Quoted passage |
◆ ◆ ◆ ◆ ◆

Here we are and the gospel for today tells the story of the
disciples gathering in the evening “on that day” – the very same day in
which they have discovered the empty tomb and heard of Mary’s encounter with
the risen Jesus – “and the doors of the house where the disciples had met were
locked for fear of the Jews, Jesus came and stood among them and said, ‘Peace
be with you.’ After he said this, he showed them his hands and his side. Then
the disciples rejoiced when they saw the Lord.” Until they have seen the
physical evidence – the very same mark of the nails in his hands and the hole
in his side that Thomas later demands to see and touch – until then, the
disciples do not believe. They did not believe when they saw the empty tomb.
They did not believe when Mary reported what the Lord said to her. And they were
afraid, as afraid as they were on the day Jesus was put to death. Here it is
three days since Jesus’ crucifixion and the disciples have barricaded
themselves in a room – they have locked the door “for fear of the Jews”! Their
fear has paralyzed them and has closed their hearts to the truth. Each of them
needed proof, some tangible evidence that Jesus was, in fact, raised from the
dead. They needed to see him with their own eyes. And it is into this fear and
this disbelief that Jesus comes to reassure them, to restore their faith, and
to remind them of the work they have yet to do. Despite the locked door, Jesus
entered the room, stood with his disciples, and greeted them: “Peace be with
you.” Though the disciples were afraid and wanting to protect themselves, Jesus
came in, passing through the locked door, breaking down the physical boundary.

◆ ◆ ◆ ◆ ◆

Aim of the task | Render this sentence from the sermon excerpt above into Spanish: "They did not believe when they saw the empty tomb."

Stored items
◆ ◆ ◆ ◆ ◆

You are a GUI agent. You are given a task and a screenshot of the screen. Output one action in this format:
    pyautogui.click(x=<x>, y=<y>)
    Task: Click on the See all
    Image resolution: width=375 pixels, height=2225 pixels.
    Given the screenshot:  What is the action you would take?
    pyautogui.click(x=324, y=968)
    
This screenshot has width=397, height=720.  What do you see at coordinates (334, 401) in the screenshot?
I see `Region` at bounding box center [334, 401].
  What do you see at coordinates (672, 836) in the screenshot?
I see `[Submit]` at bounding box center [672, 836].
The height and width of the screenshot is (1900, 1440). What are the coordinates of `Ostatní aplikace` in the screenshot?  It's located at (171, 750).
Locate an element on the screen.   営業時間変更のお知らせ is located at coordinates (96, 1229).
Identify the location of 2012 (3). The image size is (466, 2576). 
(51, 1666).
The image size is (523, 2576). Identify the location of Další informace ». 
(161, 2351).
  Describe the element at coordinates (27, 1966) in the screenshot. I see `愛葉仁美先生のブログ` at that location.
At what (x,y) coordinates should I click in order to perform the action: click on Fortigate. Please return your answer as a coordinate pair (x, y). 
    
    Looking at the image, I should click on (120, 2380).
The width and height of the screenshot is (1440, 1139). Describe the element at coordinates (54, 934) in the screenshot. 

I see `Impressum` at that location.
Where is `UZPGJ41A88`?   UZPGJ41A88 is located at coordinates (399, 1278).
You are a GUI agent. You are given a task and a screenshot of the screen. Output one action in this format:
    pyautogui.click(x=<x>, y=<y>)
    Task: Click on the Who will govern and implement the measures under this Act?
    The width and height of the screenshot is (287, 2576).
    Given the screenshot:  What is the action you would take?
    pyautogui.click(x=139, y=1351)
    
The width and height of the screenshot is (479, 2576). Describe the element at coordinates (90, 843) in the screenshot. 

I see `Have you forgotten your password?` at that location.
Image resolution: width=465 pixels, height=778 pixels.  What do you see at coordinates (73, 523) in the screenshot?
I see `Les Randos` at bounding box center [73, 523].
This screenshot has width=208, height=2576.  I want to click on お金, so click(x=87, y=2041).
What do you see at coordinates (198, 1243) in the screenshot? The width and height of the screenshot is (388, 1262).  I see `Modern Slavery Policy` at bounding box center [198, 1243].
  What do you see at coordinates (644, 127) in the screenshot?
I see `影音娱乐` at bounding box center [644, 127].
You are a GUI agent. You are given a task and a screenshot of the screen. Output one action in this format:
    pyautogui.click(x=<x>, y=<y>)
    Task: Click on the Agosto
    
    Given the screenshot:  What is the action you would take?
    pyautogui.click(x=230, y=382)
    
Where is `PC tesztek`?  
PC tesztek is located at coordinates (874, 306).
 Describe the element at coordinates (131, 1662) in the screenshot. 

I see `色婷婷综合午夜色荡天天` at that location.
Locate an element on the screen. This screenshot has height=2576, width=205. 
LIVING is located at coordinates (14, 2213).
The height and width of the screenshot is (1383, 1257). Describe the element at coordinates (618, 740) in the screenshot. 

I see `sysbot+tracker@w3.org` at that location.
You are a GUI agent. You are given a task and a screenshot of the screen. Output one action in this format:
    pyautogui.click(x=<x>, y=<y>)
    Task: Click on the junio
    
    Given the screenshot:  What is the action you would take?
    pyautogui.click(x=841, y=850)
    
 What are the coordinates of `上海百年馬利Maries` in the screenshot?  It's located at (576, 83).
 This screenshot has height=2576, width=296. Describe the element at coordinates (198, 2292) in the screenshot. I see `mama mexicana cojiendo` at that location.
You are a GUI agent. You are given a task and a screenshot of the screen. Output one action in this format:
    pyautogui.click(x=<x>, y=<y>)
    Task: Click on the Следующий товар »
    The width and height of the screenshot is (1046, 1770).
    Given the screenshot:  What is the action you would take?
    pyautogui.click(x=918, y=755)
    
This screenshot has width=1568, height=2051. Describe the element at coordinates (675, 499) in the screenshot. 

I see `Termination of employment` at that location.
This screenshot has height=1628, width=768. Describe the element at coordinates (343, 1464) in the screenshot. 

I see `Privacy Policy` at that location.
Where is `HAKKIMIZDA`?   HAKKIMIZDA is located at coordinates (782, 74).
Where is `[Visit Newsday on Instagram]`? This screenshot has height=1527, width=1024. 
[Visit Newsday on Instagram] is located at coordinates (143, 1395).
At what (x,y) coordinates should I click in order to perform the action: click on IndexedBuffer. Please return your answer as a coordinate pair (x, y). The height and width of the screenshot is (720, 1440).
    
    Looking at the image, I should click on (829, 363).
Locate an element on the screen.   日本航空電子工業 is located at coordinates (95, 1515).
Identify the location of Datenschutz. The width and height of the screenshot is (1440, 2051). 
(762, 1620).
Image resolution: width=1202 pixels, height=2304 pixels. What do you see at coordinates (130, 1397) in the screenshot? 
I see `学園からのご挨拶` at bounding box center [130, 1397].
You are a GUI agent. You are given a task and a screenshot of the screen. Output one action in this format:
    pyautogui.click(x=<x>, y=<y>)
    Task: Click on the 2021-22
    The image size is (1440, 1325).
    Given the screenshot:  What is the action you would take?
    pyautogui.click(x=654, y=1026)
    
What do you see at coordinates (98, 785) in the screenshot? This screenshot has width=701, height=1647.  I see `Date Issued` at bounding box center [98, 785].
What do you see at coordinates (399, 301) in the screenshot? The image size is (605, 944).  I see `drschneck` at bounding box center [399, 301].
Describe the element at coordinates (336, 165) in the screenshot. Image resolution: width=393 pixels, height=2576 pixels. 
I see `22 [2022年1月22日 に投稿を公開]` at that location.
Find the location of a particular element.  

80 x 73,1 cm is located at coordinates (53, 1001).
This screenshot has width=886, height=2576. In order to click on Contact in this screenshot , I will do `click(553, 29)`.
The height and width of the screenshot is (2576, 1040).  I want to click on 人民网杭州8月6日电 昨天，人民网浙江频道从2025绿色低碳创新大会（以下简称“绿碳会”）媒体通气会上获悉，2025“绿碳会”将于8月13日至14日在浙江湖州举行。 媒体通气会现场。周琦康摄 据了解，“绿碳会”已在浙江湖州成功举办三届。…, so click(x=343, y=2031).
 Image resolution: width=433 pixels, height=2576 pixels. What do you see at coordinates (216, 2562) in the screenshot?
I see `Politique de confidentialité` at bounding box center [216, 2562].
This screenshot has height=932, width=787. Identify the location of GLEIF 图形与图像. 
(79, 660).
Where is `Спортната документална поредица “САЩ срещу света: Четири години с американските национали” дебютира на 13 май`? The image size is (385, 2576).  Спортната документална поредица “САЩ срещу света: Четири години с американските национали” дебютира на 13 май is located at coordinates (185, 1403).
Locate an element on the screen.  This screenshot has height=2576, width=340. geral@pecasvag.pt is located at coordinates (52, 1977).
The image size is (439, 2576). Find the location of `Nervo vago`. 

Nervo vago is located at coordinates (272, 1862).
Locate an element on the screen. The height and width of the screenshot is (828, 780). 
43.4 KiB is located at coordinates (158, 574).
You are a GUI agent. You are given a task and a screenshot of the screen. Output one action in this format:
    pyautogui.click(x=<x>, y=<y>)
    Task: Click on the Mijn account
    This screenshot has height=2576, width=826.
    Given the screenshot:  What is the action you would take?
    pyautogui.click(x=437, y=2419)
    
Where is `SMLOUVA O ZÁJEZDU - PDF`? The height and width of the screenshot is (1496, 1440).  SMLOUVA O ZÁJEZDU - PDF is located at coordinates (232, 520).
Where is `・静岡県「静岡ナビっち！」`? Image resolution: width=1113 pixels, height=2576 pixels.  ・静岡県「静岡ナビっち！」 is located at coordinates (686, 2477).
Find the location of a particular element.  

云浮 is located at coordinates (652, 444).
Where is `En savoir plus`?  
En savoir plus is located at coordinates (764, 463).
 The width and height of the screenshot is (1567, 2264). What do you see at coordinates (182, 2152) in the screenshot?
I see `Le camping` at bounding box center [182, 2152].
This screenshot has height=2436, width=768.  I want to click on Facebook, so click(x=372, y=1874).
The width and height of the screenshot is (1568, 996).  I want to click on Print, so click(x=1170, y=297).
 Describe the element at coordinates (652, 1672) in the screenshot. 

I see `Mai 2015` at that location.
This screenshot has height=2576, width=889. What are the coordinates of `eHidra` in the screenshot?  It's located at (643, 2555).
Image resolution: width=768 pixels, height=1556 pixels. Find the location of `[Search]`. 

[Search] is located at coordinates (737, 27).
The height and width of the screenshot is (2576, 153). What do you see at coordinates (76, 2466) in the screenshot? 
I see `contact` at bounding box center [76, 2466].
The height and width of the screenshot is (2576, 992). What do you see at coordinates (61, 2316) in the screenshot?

◆ ◆ ◆ ◆ ◆

Response for this exercise | No creyeron cuando vieron la tumba vacía.